Histoire écrite de l'écriture

De l'art à l'écriture

 

Dès la préhistoire, l'art figuratif exprime un langage associant graphie et phonation. L'écriture apparaît au tournant du IVe millénaire sur les rives du Tigre et de l'Euphrate. Vers 3600 av. JC chez les Sumériens, le commerce et l'administration sont devenus trop complexes pour la simple mémorisation. Après avoir représenté des objets, les signes écrits en viennent à représenter des idées. Ainsi naissent les rébus et la métonymie, un objet étant le signe d'une idée : par exemple, le pied souligné d'une flèche signifie "marcher". Etape suivante : les signes expriment des sons.
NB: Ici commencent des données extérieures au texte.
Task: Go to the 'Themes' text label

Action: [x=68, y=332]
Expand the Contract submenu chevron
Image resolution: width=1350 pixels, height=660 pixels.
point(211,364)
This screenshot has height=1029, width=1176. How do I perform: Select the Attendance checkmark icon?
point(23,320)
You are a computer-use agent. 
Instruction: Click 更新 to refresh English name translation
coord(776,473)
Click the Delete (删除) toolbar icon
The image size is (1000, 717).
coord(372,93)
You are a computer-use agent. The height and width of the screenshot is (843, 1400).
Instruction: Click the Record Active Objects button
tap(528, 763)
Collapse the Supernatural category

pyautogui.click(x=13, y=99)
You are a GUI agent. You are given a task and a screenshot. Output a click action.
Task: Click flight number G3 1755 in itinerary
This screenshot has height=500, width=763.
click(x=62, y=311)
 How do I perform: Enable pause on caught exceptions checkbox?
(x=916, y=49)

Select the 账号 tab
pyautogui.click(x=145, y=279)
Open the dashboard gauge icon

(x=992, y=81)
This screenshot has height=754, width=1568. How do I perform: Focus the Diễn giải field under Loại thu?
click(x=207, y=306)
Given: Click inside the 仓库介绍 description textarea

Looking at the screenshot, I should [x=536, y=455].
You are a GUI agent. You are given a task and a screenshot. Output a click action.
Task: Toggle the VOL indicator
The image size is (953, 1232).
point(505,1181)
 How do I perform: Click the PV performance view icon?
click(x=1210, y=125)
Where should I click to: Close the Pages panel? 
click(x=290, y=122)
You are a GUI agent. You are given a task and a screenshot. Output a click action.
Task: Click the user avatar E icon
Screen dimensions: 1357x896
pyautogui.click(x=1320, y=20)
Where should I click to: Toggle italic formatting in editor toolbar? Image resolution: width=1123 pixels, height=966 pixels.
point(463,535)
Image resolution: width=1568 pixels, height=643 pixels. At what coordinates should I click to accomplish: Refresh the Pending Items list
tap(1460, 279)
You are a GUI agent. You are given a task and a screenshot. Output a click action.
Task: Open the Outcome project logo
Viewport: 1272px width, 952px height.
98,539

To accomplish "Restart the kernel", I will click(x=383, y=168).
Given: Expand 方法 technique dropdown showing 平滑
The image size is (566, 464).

Bientôt, on peut écrire des noms de personnes et de pays, des contrats, des lois, des épopées. L'écriture est étroitement liée à l'existence d'Etats organisés, d'institutions politiques et religieuses. 

 

L'écriture cunéiforme, faite au calame su des tablettes d'argile, se développe en Mésopotamie pour exprimer les langues des envahisseurs successifs. En Egypte, les hiéroglyphes apparaissent vers 3200 av. JC puis évoluent du pictogramme vers le phonogramme (ce que comprendra bien plus tard Champollion). C'est dans ce pays que se développe le papyrus, support privilégié de l'écriture durant des siècles jusqu'à être supplanté par le parchemin puis le papier. Le démotique, une écriture cursive plus aisée pour les scribes, se développe parallèlement à partir du 7ème siècle av JC. En Crète, le Linéaire B (déchiffré dans les années 1950) est une écriture syllabique exprimant le mycénien, forme archaïque du grec ancien. En Amérique centrale, l'écriture émerge vers 1200 av JC avec les Olmèques qui pratiquent 700 logogrammes à valeur sylabique. La Chine du 2ème siècle av JC utilise plus de 9000 idéogrammes. 

 

B-A BA

 

La révolution alphabétique a lieu autour de 1000 av JC en Phénicie. Dans ce système de transcription du langage, chacune des 22 consonnes (il n' y a pas de voyelle) correspond au premier phonéme de l'objet représenté : "a" s'écrit aleph qui signifie "boeuf" ; "b" s'écrit bet qui veut dire "maison", etc... 

 

Au 8ème siècle av JC, lorsque les Grecs adoptent l'alphabet, ils y ajoutent des voyelles en recyclant des signes de consonnes phéniciennes dont ils n'ont pas besoin. Au lieu d'écrire de droite à gauche, ils optent pour le boustrophédon, ce qui consiste à écrire comme les paysans tracent les sillons de leurs champs : d'abord de gauche à droite puis de droite à gauche pour la ligne suivante, etc... L'écriture de gauche à droite se généralisera au 5ème siècle av JC et se transmettra à l'étrusque et au latin puis à toutes les langues occidentales. 

 

 

Révolution

 

Le passage de la tradition orale à l'écriture, de la mémoire à la lecture, est une révolution dans les sociétés archaïques. Les élites religieuses et intellectuelles y voient un risque pour le sacré et rechignent à la vulgarisation de leurs savoirs. Dans Phèdre, Platon évoque cette réticence à l'écriture qui "aura pour effet, chez ceux qui l'auront acquise, de rendre leurs âmes oublieuses, parce qu'ils cesseront d'exercer leur mémoire : mettant leur confiance dans l'écrit, c'est du dehors et grâce à des empreintes étrangères, non du dedans et grâce à eux-mêmes, qu'ils se remémoreront les choses"

 

L'écriture est une révolution cognitive. Le langage n'est plus seulement sonore et immédiat mais peut être silencieux et différé. Face à un matériau écrit on peut réfléchir, méditer, étendre le champ de sa conscience. Avec la multiplication des transcriptions et le développement de la pensée abstraite, l'écriture favorise l'essor de la science, de la philosophie, de la littérature. Mais encore aujourd'hui, sur les quelque 7000 langues recensées, seules 200 environ s'écrivent.